The Chair: Minister, I appreciate that that is a very long question for a short answer.

James Duddridge MP: This is complex. The UK will feel slightly bolder about being honest and saying, “They are our close neighbours”. There are some embarrassing bits to that relationship, but there some brilliant bits too. However, across the continent, influences will ebb and flow. There will be new players coming in, and the old dividing lines of the French, the Portuguese and the Brits will be very old hat. Things will be much more nuanced, and rightly so.
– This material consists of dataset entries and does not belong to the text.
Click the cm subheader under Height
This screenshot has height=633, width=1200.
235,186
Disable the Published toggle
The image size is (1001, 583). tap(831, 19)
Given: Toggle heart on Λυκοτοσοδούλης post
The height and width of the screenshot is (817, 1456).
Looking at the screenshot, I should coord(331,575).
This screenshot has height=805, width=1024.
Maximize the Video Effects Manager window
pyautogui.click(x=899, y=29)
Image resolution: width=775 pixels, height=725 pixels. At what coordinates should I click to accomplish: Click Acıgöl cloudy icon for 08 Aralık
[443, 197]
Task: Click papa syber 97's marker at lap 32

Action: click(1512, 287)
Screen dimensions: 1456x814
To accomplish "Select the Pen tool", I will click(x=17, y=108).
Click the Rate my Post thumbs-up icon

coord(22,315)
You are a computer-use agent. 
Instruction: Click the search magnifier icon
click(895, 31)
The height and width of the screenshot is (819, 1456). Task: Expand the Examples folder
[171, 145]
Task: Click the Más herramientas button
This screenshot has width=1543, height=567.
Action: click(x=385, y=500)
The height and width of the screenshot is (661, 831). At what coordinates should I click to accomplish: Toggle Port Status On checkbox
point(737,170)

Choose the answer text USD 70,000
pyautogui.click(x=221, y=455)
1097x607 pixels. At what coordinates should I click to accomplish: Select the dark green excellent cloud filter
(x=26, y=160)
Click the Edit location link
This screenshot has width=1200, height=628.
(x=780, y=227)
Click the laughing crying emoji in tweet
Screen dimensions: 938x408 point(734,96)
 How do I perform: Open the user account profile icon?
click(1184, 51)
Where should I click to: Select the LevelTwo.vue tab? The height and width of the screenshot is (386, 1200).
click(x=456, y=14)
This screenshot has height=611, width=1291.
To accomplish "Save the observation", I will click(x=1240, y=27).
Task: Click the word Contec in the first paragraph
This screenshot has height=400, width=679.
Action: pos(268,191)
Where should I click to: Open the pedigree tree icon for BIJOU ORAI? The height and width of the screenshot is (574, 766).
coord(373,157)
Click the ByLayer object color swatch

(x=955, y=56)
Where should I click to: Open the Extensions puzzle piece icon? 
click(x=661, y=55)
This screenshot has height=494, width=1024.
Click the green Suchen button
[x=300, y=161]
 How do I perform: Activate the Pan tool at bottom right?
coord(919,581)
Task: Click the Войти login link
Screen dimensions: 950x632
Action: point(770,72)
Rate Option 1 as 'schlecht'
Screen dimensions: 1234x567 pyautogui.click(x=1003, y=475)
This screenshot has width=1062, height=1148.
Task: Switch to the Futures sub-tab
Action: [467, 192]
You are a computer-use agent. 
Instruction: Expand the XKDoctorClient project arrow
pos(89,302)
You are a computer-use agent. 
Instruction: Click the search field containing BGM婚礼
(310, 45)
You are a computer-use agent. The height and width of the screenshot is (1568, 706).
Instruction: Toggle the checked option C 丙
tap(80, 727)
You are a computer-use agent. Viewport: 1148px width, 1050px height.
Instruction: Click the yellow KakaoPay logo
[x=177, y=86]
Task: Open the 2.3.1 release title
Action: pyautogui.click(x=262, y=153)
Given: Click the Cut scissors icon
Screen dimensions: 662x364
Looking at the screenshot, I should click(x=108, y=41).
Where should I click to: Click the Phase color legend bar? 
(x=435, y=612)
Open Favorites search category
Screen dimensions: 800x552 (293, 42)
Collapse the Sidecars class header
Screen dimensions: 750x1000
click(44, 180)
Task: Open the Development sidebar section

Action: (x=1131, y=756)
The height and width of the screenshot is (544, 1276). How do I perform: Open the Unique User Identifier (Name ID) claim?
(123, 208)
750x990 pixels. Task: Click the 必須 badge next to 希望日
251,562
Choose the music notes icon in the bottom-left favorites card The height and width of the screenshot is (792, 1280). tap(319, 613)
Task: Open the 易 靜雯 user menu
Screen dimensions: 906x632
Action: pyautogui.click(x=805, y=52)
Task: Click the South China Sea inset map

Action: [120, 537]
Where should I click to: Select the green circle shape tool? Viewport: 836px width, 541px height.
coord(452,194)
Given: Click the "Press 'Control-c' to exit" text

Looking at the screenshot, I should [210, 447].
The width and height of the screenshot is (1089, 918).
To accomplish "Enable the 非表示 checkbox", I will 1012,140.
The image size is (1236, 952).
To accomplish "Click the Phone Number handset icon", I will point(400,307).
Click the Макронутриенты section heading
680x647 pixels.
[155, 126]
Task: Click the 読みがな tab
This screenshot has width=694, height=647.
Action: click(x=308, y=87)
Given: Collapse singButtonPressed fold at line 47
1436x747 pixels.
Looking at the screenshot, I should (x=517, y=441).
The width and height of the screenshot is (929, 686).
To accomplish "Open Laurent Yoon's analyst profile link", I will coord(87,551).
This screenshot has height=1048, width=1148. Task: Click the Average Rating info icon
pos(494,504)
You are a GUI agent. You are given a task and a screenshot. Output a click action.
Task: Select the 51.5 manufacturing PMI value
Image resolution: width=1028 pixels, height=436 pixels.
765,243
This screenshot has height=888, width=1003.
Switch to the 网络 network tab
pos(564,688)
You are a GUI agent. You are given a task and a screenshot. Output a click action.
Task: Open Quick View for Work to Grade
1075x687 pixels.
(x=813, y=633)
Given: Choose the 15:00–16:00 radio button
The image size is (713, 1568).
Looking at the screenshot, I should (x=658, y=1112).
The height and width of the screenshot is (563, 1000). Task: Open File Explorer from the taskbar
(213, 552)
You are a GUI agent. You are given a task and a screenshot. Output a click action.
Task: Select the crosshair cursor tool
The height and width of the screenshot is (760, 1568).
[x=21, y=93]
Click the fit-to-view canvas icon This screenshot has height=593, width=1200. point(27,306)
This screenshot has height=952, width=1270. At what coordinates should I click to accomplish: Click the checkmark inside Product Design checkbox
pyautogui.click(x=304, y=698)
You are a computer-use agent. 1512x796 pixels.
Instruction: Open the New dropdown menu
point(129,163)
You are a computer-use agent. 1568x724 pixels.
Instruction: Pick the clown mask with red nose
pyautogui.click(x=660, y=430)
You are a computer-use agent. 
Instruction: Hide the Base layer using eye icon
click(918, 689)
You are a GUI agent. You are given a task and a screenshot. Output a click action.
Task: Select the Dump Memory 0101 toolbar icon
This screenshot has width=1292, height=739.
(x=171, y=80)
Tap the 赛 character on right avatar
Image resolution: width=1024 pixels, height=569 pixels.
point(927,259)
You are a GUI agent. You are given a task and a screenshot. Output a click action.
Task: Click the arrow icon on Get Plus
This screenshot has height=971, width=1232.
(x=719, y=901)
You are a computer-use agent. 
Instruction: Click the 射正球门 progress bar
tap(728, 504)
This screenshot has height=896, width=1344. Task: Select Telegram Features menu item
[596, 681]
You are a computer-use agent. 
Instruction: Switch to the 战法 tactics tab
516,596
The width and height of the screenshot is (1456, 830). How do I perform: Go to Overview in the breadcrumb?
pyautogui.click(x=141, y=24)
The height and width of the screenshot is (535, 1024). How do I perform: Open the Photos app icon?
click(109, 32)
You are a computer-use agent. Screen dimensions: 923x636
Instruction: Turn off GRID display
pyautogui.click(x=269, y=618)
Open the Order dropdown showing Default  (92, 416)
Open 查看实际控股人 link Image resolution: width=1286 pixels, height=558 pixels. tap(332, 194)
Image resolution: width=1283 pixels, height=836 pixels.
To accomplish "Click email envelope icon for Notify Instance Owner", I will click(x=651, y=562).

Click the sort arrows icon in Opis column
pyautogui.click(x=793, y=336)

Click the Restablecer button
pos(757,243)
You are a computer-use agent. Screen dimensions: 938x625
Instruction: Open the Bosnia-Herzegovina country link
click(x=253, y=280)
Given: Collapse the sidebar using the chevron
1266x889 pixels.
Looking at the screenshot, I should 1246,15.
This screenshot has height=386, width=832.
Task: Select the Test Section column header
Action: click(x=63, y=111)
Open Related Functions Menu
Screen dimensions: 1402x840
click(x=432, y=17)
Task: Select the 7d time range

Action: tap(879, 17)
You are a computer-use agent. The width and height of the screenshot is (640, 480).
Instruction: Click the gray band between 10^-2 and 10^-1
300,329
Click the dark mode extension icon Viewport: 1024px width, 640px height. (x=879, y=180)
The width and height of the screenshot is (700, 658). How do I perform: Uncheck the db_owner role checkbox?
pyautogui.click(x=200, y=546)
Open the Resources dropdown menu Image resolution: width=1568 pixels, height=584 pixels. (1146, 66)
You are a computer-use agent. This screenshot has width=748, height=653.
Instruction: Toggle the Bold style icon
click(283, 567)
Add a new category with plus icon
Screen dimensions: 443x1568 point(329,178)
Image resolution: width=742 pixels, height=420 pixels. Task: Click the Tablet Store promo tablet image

African countries will be much more transactional, asking, “What can we get out of this relationship?” Most people I meet want more British influence, to counterbalance other influences in their countries, and want to leverage that historical division.

The Chair: Minister, thank you very much indeed, and thank you to the officials, Debbie Palmer and Harriet Mathews, for your contributions this morning in our virtual meeting on the International Relations and Defence Select Committee.

I formally close this meeting, but in doing so remind my colleagues, in leaving it, to be ready to pick up the instructions that have just been sent to you to join a Microsoft Teams meeting, so that we may have an informal discussion. Thank you, Minister; we are grateful for your contributions.

James Duddridge MP: Thank you, and Happy Africa Day on Monday.

 


[1] Centre for Disease Control

[2] The FCO later clarified that this makes the UK the biggest contributor to the AU’s C19 fund, which is being run and managed by the Africa CDC, rather than the biggest contributor to the Africa CDC.

[3] The Department for International Trade

[4] The Department for Business, Energy and Industrial Strategy

[5] Public Health England

[6] The 2020 United Nations Climate Change Conference, also known as COP26.

[7] The Private Infrastructure Development Group (PIDG) is an innovative finance organisation funded by the governments of the UK, the Netherlands, Switzerland, Australia, Sweden, Germany and the IFC.